Data for this task:
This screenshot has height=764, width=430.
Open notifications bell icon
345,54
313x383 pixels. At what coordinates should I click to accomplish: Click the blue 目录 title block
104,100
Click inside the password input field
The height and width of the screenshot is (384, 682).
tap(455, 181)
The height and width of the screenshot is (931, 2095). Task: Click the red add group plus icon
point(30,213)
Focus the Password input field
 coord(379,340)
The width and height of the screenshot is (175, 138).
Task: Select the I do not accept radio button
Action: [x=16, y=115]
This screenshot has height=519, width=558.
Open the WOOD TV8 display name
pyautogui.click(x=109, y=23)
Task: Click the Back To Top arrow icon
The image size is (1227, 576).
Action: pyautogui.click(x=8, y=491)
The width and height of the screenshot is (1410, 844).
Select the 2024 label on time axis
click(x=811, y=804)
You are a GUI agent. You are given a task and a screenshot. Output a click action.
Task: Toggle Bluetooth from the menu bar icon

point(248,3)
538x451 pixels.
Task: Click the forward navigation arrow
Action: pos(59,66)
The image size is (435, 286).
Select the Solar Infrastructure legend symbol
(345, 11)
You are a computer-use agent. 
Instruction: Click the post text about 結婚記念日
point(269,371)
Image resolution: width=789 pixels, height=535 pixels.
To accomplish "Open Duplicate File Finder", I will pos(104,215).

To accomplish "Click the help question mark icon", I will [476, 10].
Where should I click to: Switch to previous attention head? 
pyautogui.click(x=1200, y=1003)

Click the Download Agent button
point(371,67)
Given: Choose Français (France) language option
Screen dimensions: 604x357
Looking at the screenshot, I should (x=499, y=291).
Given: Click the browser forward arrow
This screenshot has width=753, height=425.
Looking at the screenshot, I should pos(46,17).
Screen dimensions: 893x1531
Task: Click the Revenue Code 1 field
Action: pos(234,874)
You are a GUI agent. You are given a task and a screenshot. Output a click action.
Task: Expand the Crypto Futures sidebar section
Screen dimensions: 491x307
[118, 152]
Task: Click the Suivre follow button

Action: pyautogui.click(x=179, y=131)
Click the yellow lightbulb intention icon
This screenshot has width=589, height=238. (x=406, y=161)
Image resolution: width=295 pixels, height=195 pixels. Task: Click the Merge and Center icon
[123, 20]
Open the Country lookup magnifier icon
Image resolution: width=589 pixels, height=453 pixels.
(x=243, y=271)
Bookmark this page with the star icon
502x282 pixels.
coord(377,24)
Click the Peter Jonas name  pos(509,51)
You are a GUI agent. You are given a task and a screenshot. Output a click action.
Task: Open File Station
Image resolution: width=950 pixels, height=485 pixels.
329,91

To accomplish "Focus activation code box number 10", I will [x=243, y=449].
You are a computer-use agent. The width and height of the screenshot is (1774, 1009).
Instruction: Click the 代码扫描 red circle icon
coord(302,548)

Set task: Put every line of the entries above into a Markdown table, leaving out blank lines. Use a Row column for the row number and a Line column for the line itself.

Solution to this task:
| Row | Line |
|---|---|
| 1 | This screenshot has height=764, width=430. |
| 2 | Open notifications bell icon |
| 3 | 345,54 |
| 4 | 313x383 pixels. At what coordinates should I click to accomplish: Click the blue 目录 title block |
| 5 | 104,100 |
| 6 | Click inside the password input field |
| 7 | The height and width of the screenshot is (384, 682). |
| 8 | tap(455, 181) |
| 9 | The height and width of the screenshot is (931, 2095). Task: Click the red add group plus icon |
| 10 | point(30,213) |
| 11 | Focus the Password input field |
| 12 |  coord(379,340) |
| 13 | The width and height of the screenshot is (175, 138). |
| 14 | Task: Select the I do not accept radio button |
| 15 | Action: [x=16, y=115] |
| 16 | This screenshot has height=519, width=558. |
| 17 | Open the WOOD TV8 display name |
| 18 | pyautogui.click(x=109, y=23) |
| 19 | Task: Click the Back To Top arrow icon |
| 20 | The image size is (1227, 576). |
| 21 | Action: pyautogui.click(x=8, y=491) |
| 22 | The width and height of the screenshot is (1410, 844). |
| 23 | Select the 2024 label on time axis |
| 24 | click(x=811, y=804) |
| 25 | You are a GUI agent. You are given a task and a screenshot. Output a click action. |
| 26 | Task: Toggle Bluetooth from the menu bar icon |
| 27 | point(248,3) |
| 28 | 538x451 pixels. |
| 29 | Task: Click the forward navigation arrow |
| 30 | Action: pos(59,66) |
| 31 | The image size is (435, 286). |
| 32 | Select the Solar Infrastructure legend symbol |
| 33 | (345, 11) |
| 34 | You are a computer-use agent.  |
| 35 | Instruction: Click the post text about 結婚記念日 |
| 36 | point(269,371) |
| 37 | Image resolution: width=789 pixels, height=535 pixels. |
| 38 | To accomplish "Open Duplicate File Finder", I will pos(104,215). |
| 39 | To accomplish "Click the help question mark icon", I will [476, 10]. |
| 40 | Where should I click to: Switch to previous attention head?  |
| 41 | pyautogui.click(x=1200, y=1003) |
| 42 | Click the Download Agent button |
| 43 | point(371,67) |
| 44 | Given: Choose Français (France) language option |
| 45 | Screen dimensions: 604x357 |
| 46 | Looking at the screenshot, I should (x=499, y=291). |
| 47 | Given: Click the browser forward arrow |
| 48 | This screenshot has width=753, height=425. |
| 49 | Looking at the screenshot, I should pos(46,17). |
| 50 | Screen dimensions: 893x1531 |
| 51 | Task: Click the Revenue Code 1 field |
| 52 | Action: pos(234,874) |
| 53 | You are a GUI agent. You are given a task and a screenshot. Output a click action. |
| 54 | Task: Expand the Crypto Futures sidebar section |
| 55 | Screen dimensions: 491x307 |
| 56 | [118, 152] |
| 57 | Task: Click the Suivre follow button |
| 58 | Action: pyautogui.click(x=179, y=131) |
| 59 | Click the yellow lightbulb intention icon |
| 60 | This screenshot has width=589, height=238. (x=406, y=161) |
| 61 | Image resolution: width=295 pixels, height=195 pixels. Task: Click the Merge and Center icon |
| 62 | [123, 20] |
| 63 | Open the Country lookup magnifier icon |
| 64 | Image resolution: width=589 pixels, height=453 pixels. |
| 65 | (x=243, y=271) |
| 66 | Bookmark this page with the star icon |
| 67 | 502x282 pixels. |
| 68 | coord(377,24) |
| 69 | Click the Peter Jonas name  pos(509,51) |
| 70 | You are a GUI agent. You are given a task and a screenshot. Output a click action. |
| 71 | Task: Open File Station |
| 72 | Image resolution: width=950 pixels, height=485 pixels. |
| 73 | 329,91 |
| 74 | To accomplish "Focus activation code box number 10", I will [x=243, y=449]. |
| 75 | You are a computer-use agent. The width and height of the screenshot is (1774, 1009). |
| 76 | Instruction: Click the 代码扫描 red circle icon |
| 77 | coord(302,548) |